New Research Advances LLM Attribution and Document Editing with Graph-Based Methods
Two new papers from arXiv present innovative approaches to improve LLM reliability: one mechanistically interprets citation faithfulness in RAG, and the other introduces a dependency-aware graph retrieval system for agentic document editing.
What Happened
Two recent preprints on arXiv propose novel methods to enhance the trustworthiness and utility of large language models (LLMs). The first, "How Do LLMs Cite? A Mechanistic Interpretation of Attribution in Retrieval-Augmented Generation," investigates how LLMs generate citations in RAG systems. It provides a mechanistic understanding of citation faithfulness, revealing how models attribute information to retrieved documents. The second, "LEDGER: Scaling Agentic Document Editing with Dependency-aware Graph Retrieval," introduces a system for editing long, structured documents while maintaining cross-references and semantic consistency. LEDGER uses a dependency-aware graph retrieval approach to ensure localized edits do not break document coherence.
Why It Matters
These papers address critical challenges in deploying LLMs for knowledge-intensive tasks. The first tackles the problem of citation faithfulness, which is essential for building trust in AI-generated content. Without reliable citations, users cannot verify information, limiting adoption in domains like journalism, law, and academia. The second paper addresses the practical need for efficient document editing, a common task in content creation and knowledge management. By preserving document structure and consistency, LEDGER enables scalable, agentic editing workflows.
Implications for AI Practitioners
For practitioners building RAG systems, the mechanistic interpretation of citation behavior offers insights into improving attribution accuracy. Understanding how models decide to cite can guide the design of better retrieval pipelines and prompt strategies. The LEDGER system provides a blueprint for developing agents that can edit complex documents without human oversight, reducing manual effort.
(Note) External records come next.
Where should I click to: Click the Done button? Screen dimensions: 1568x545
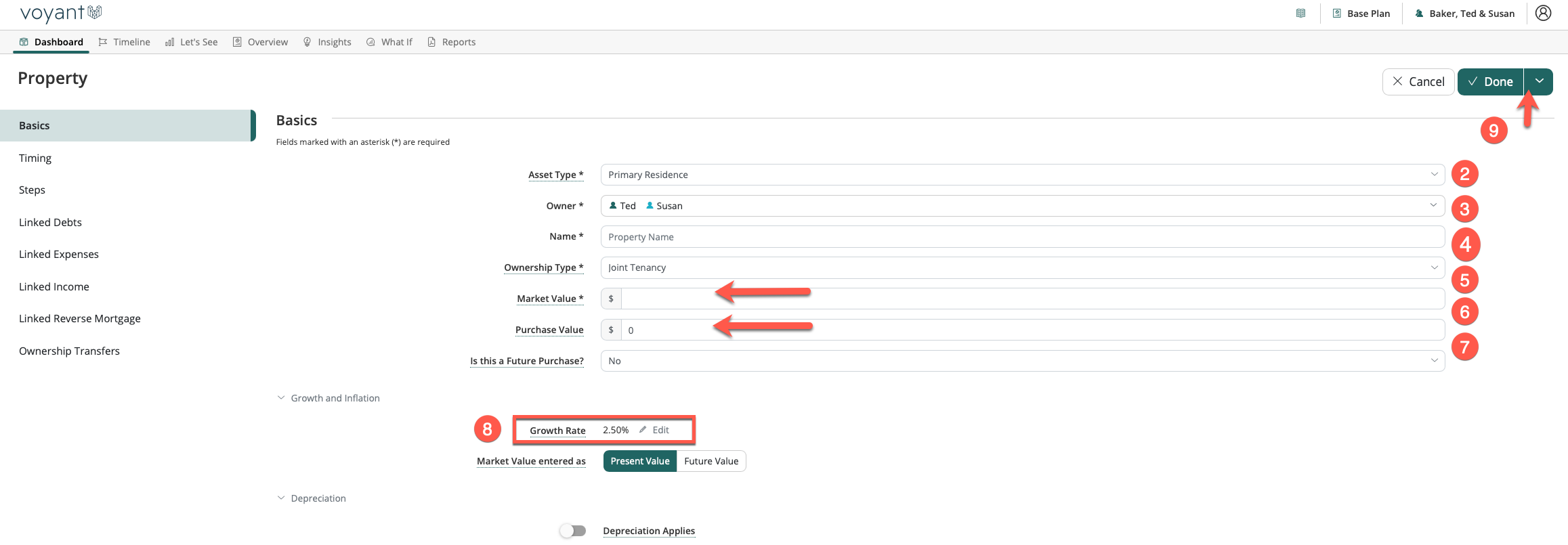(x=1490, y=81)
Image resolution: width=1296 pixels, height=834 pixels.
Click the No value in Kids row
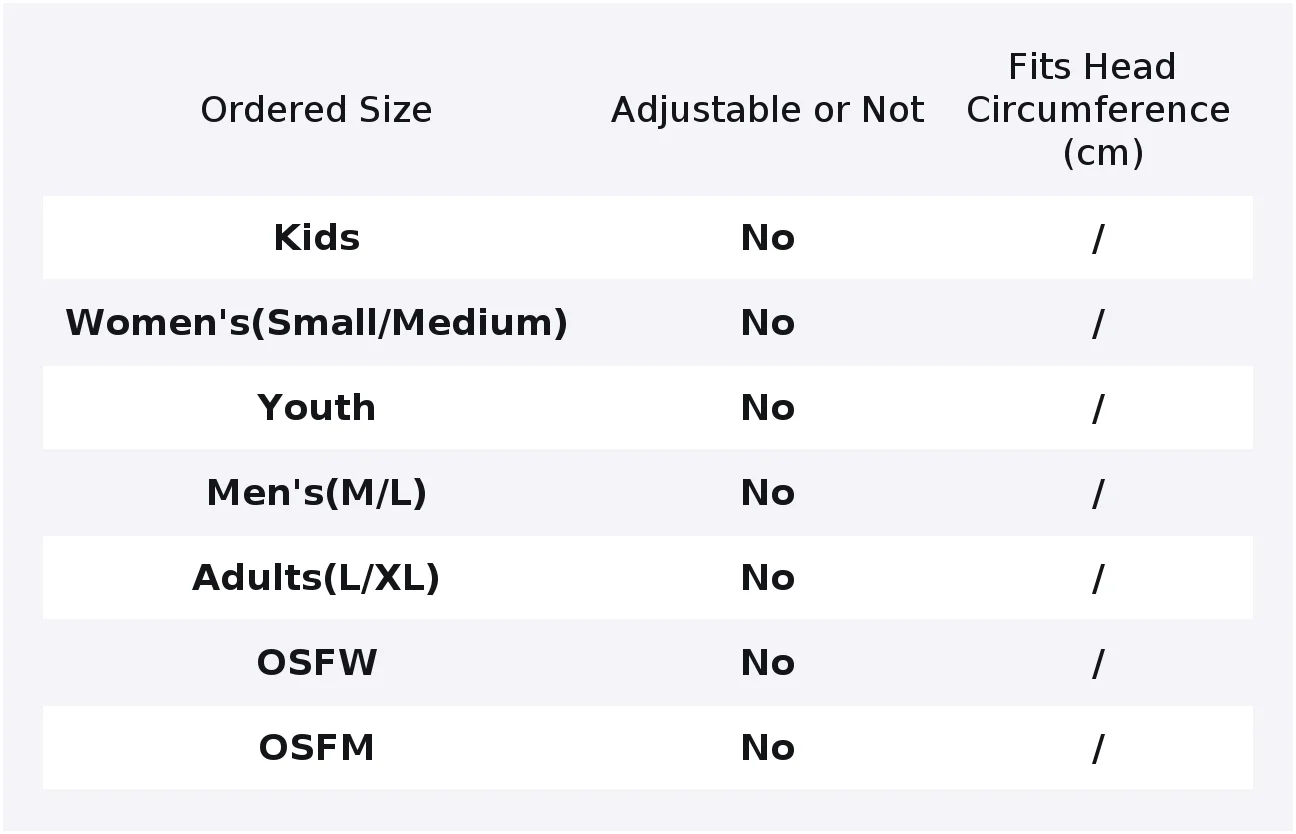coord(767,238)
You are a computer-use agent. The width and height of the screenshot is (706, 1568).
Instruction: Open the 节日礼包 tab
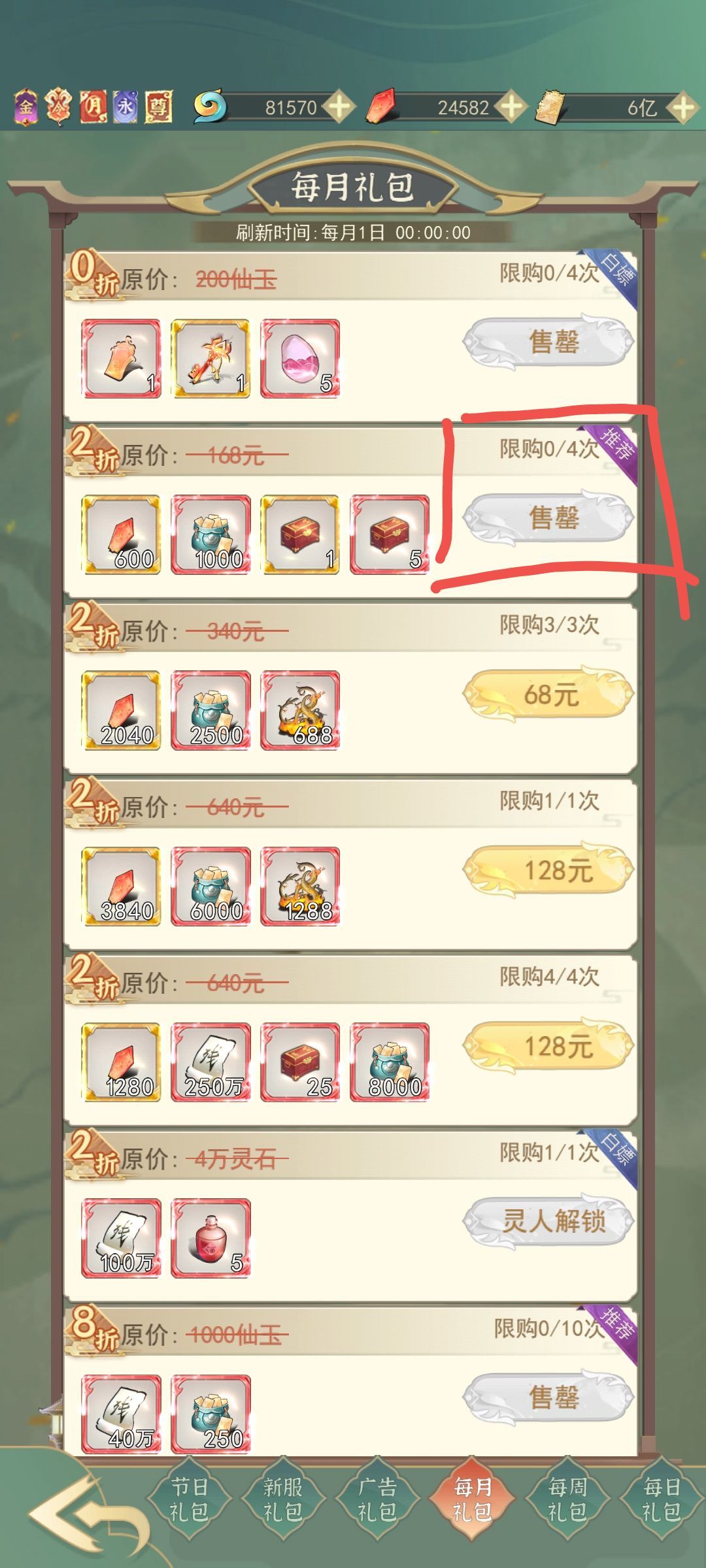tap(189, 1499)
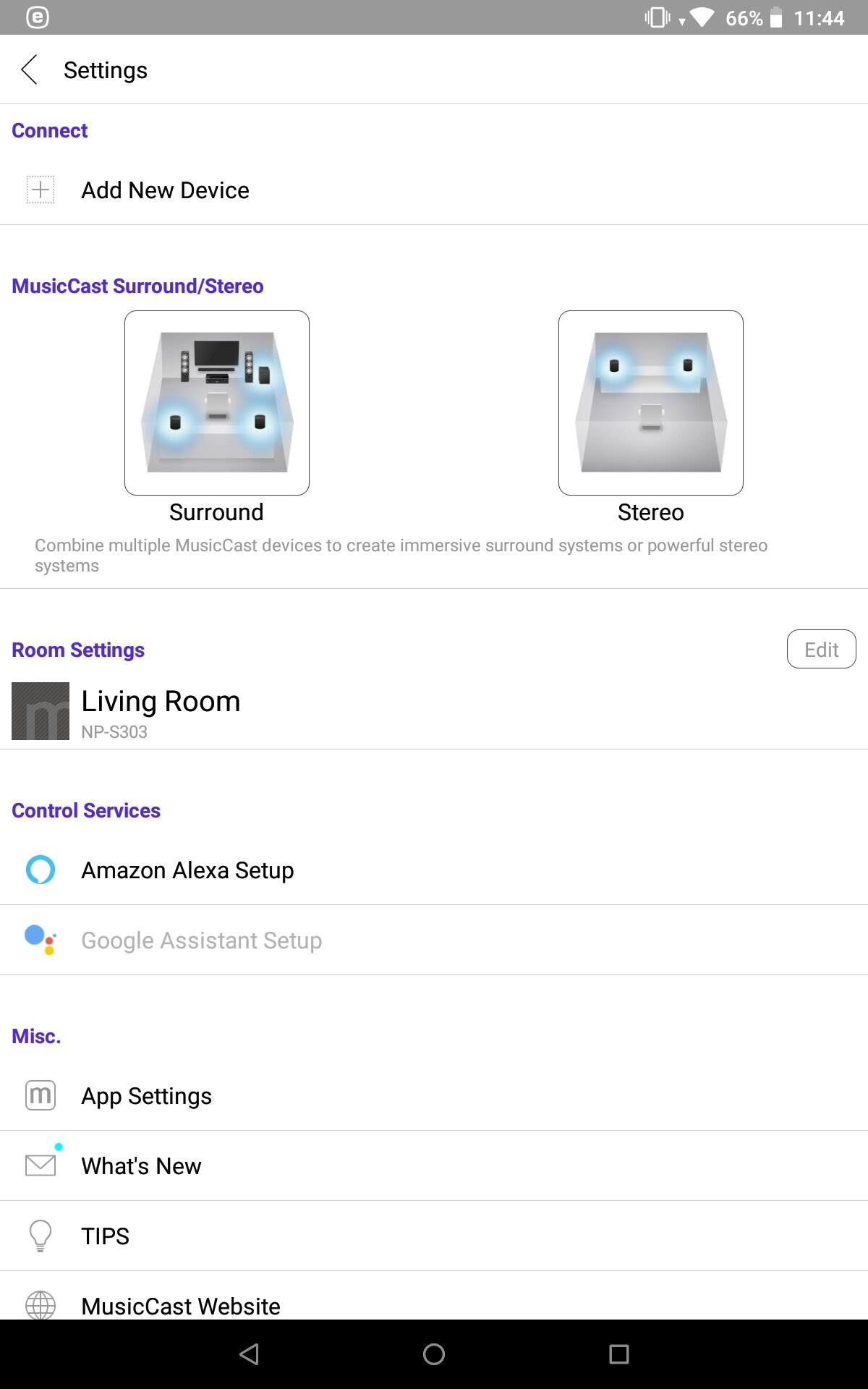
Task: Select the Stereo setup thumbnail
Action: pos(651,403)
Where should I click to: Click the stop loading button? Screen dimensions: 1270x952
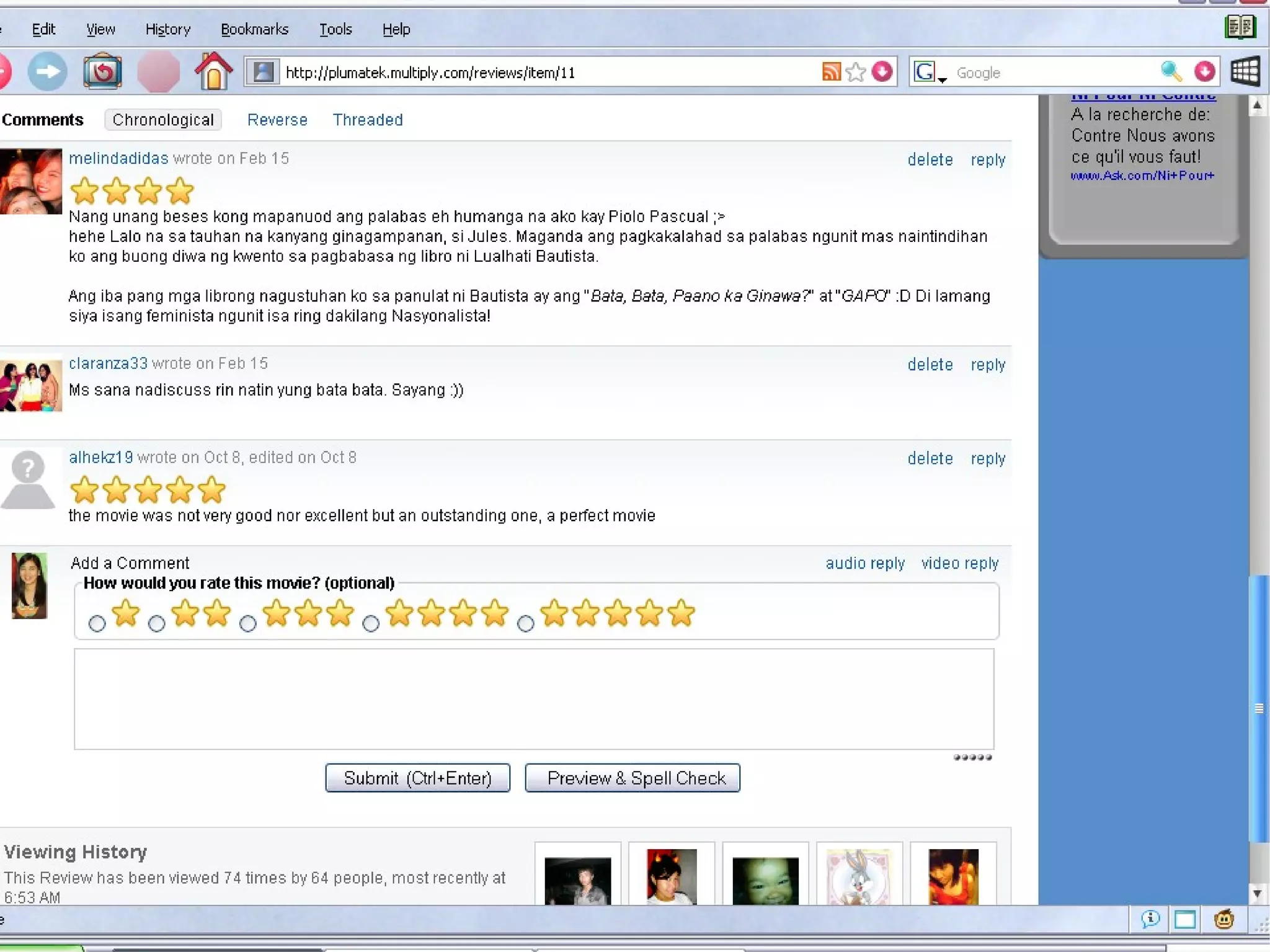158,72
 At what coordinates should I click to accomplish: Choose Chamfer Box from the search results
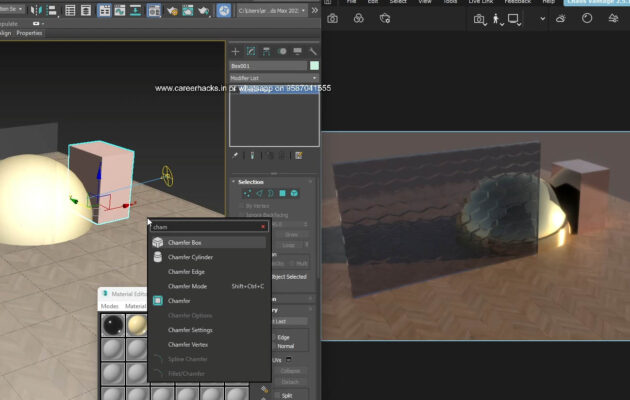click(185, 243)
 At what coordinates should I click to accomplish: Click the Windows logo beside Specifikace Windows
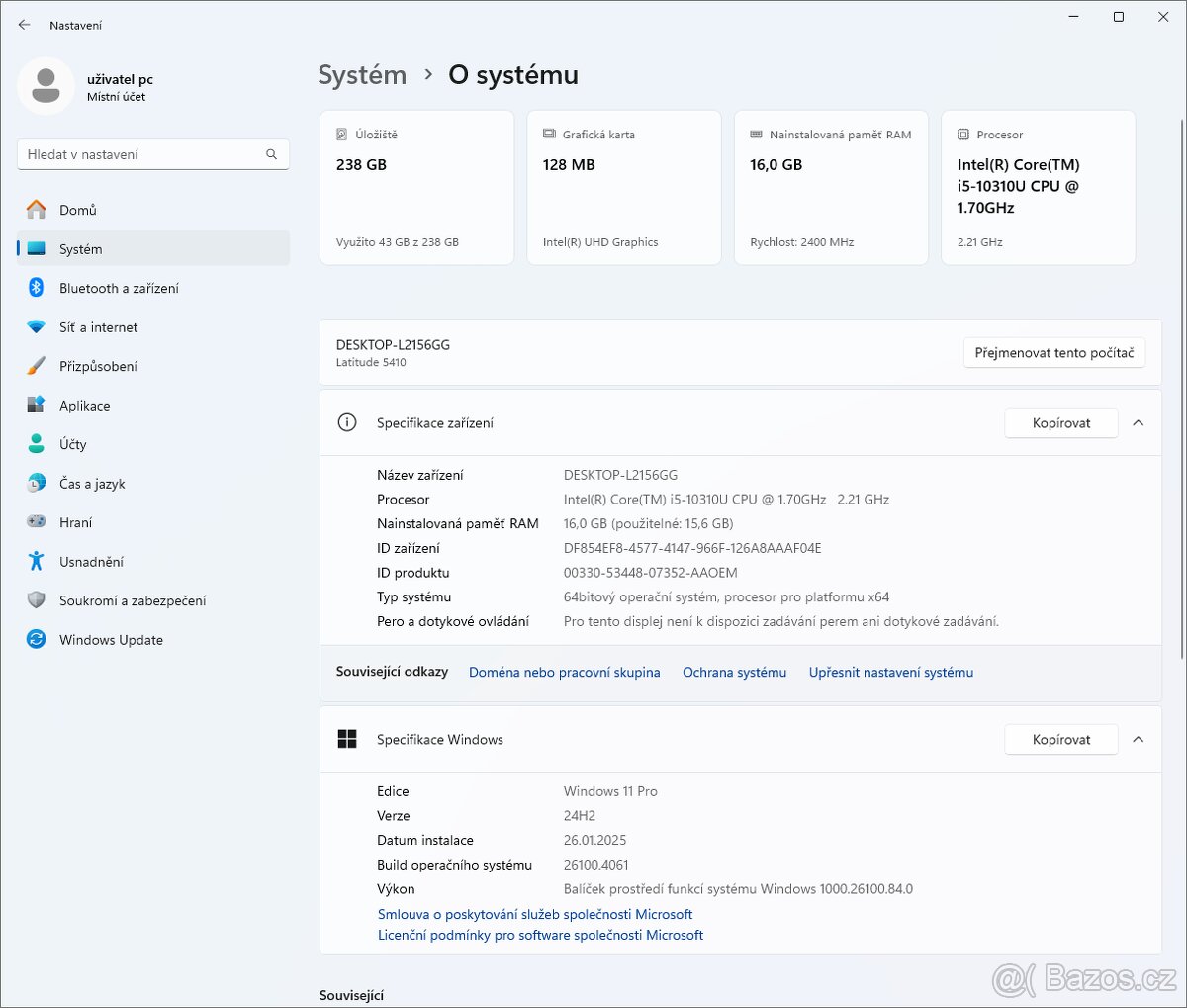click(347, 738)
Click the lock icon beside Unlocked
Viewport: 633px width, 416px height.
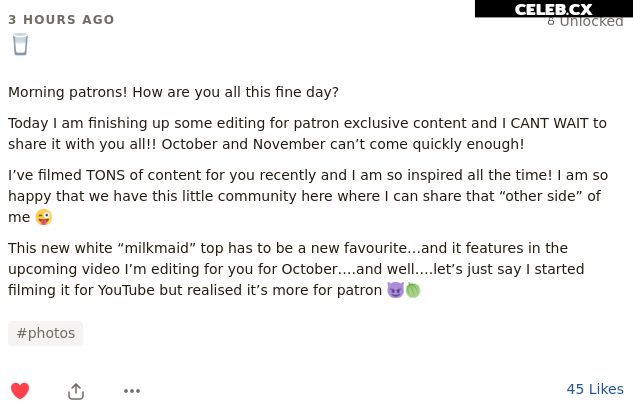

Its dependency-aware graph retrieval could be adapted for other tasks requiring structural coherence, such as code generation or legal document drafting.
Key Takeaways
- Mechanistic analysis of LLM citation can improve RAG system faithfulness and user trust.
- LEDGER's dependency-aware graph retrieval enables scalable, consistent document editing.
- Both approaches address real-world deployment challenges for LLMs in knowledge work.
- Practitioners can leverage these insights to build more reliable and efficient AI systems.